While one can identify as an atheist and also identify as a Jew, I would encourage those who do so to not settle. God is not black and white and our relationship with God is not black and white either. If our beliefs do not need to be set in stone, then I would encourage that similarly, our lack of belief not be set in stone either. Be proud to be Jewish. Wrestle with God. Wrestle with yourself.
This is a recurring question on the JVO http://www.jewishvaluesonline.org/question.php?id=142 & http://www.jewishvaluesonline.org/question.php?id-48 . What is striking is that the answers from across the Jewish spectrum are in accord. Is it the traditional ideal in Judaism that one should believe in God? Absolutely. But if you are born Jewish there is no formal test of belief in God that one has to pass to remain Jewish. Have Jews differed in exactly how they understand God, beyond God being one? Certainly. But because there is no public catechism, that is, a single, rigid, statement of what God is and what faith means, there is room for a wide range of understandings about God’s nature.

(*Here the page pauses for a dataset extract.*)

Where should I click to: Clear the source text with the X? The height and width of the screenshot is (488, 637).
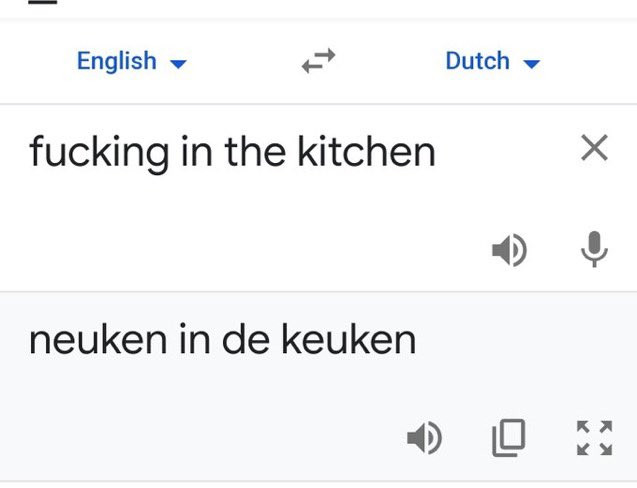pos(594,149)
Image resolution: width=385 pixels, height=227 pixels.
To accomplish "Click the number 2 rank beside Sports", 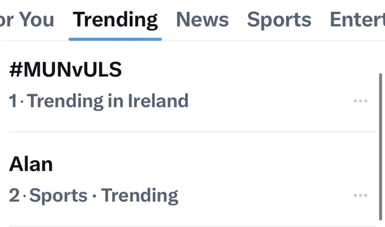I will click(x=14, y=195).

Converting to Judaism as an atheist would be a different matter, though even here one might be surprised at what a wide latitude there is regarding belief in God. Essentially, as long as one publicly participated in all aspects of prayer and was Jewishly observant in their private life, than one would be considered to be a good Jew. One’s personal beliefs about God remain just that because there is never any public declaration of faith beyond that implied in public Jewish prayer and observance.